Hilarity ensues, but heart also, as Quill and the gang become allies and join together to defeat Ronan, risking their lives in he process, but saving millions of people.
“We are Groot.”
“Guardians” ends with Quill and his new team heading back into space for more adventures. But he also wants to find out about his father, who he has never met. His mother died when he was young, and then he was picked up by an alien, Yondu, who raised him as one of his Ravagers. This plot line plays heavily into Vol. 2.
What you need to know about ‘Guardians Vol. 2’ — Ego, Yondu, Quill and Groot
“Guardians Vol. 2” focuses heavily on Quill’s meeting his father, Ego the Living Planet, played by Kurt Russell.
The story of why Ego left when his young son is explored and explained, as is Quill’s special lineage.
Yondu (Michael Rooker) also plays a much bigger role in this film, the unique father figure for Quill. After he abducted Quill when he was very young, he decided to keep raise him as a Ravager instead of delivering him to his father Ego, who had hired the gang to find his lost boy. That’s explained.
Also key in this film is Gamora (Zoe Saldana) and Quill’s will-they-won’t-they relationship, which we’ve seen in the trailers. There’s clearly something there as the two almost kissed in the first film, but will they make it official here?
The relationships keep coming as Gamora’s sister, Nebula (Karen Gillan) is also featured more than we saw in the first film. The two sisters showed true hatred for one another in the first; can they get over their differences here?
Then there’s Rocket (Bradley Cooper) and Yondu, an unlikely duo paired off for a big chunk of the film. And don’t forget BABY GROOT, now toddler Groot, who is constantly dancing around and doing his best to help the team save the galaxy.

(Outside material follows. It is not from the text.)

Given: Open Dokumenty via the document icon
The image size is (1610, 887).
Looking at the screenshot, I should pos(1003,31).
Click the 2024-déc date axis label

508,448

It’s a roller coaster of a ride with much more comedy and one-liners than the first.
What it was like on set
ABC News spoke to “Guardians Vol. 2” director of photography Henry Braham about his time on the set. He also shared some exclusive photos that are peppered throughout this article.
“It is a visual feast,” he said of the colors and Gunn’s vision for the film. “But it’s still the same process of figuring out what the idea is and making it feel truthful. In this particular case, the movie is about humanity, but set in a fantastical world. The storytelling is truthful and that’s why it’s funny, truthful about human behavior and human relationships.”
Braham said that every character in this film and Gunn’s script is a “full and rounded character, however flawed.”
“The flawed part of these characters is what’s so great about it,” he added. “I love photographing faces, and all of the cast have very expressive and beautiful faces.”
“I loved working with James. He has a very clear voice and invests himself in the movie,” Braham said. “The very best movies have the personality of the director … ‘Guardians’ is James Gunn’s personality.”
In fact, Braham said Gunn wanted to “capture spontaneity” of the cast and shoot the film “almost like a documentary.”
“The camera had to be spontaneous too, and within the moment, and in a very unobtrusive way,” he said.